Their experience should inform your benefits strategy.
Workers born in the early 1980s held an average of 6.2 jobs between the ages of 18 and 26, and 57% of those jobs lasted less than a year, says the U.S. Bureau of Labor Statistics.
Employers value stability in their workforce and try to tailor benefit plans to retain employees. But today’s millennial workers are less interested in (and less knowledgeable about) their workplace benefits than older colleagues, according to an Employee Benefit Research Institute survey.
EBRI found that millennials—the oldest of them are now 36 years old—are less likely than baby boomers (born 1948-1964) and members of Generation X (1965-1981) to report health insurance as the most important benefit they receive at work.
Compared to older cohorts, they place more value on time off and the ability to call their own career shots.

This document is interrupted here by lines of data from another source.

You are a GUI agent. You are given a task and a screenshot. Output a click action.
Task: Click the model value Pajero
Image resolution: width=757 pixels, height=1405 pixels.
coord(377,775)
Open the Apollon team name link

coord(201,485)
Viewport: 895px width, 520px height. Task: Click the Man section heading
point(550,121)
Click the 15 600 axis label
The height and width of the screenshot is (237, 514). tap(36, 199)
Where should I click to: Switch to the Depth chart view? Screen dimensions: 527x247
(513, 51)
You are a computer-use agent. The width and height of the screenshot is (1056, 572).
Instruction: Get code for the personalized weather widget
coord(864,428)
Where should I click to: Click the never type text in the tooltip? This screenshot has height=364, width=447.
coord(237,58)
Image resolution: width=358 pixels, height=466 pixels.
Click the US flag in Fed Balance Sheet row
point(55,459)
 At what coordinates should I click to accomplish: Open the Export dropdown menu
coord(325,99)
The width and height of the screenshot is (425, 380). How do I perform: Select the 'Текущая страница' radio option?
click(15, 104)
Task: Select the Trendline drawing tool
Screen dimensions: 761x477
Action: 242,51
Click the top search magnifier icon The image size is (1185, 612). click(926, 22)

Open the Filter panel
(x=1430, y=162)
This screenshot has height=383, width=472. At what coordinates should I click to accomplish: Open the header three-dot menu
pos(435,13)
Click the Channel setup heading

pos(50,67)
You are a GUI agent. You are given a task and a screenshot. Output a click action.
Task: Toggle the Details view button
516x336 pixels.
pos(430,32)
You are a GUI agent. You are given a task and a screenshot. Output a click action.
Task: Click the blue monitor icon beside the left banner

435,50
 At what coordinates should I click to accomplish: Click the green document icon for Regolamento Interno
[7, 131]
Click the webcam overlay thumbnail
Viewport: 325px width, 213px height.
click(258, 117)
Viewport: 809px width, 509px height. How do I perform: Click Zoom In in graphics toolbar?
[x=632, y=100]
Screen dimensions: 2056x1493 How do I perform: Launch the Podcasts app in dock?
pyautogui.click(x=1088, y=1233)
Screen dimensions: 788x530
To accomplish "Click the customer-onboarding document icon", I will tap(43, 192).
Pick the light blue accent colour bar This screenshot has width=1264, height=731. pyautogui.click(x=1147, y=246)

Millennials are drawn to employers that offer flexibility. They’ve grown up being able to make more personalized choices, so they’re less interested in static, fixed benefit plans. They strongly favor being able to pick through a menu of benefits options.
According to research by MetLife, here are the benefits millennials value:
1. Training and development. Millennials don’t expect just a chair and a paycheck. More than half (58%) say they expect employers to provide them with real learning opportunities related to their positions. And 42% want feedback from supervisors and mentors every week.
2. Flexible hours that support a positive work/life balance. More than three-quarters believe flexible work hours make them more productive, and 43% say they’d switch jobs if offered greater flexibility elsewhere.
3. Competitive compensation. Money talks with any age group, but millennials don’t believe in pay-for-pulse. The survey shows a majority of millennials prefer performance-based compensation rather than a rigid salary structure based on longevity.
4. Comprehensive health care. Almost all (96%) would choose a job based on the health care package offered, all other factors being equal.
5. Retirement funding. Contrary to common stereotypes, millennials do take a long view. They worked through the recession, so they see the benefit of saving. More than half want to invest in retirement savings. They actively seek organizations that offer an employer match.
Get ready for Generation Z
Those fresh college grads entering the workforce this summer aren’t millennials. They’re the first wave of what demographers have dubbed Generation Z.
Roughly defined as people born after 1995 and before 2014, Gen Z is the next age cohort HR pros will have to get to know. They make up 25% of the U.S. population, more than baby boomers, more than millennials.
To know about Gen Z: They have been called the Homeland Generation because the Sept. 11, 2001, terrorist attacks defined their childhoods, even those born long afterward. They have never known a world without the internet—or smartphones. Many worry they will always be burdened by student debt.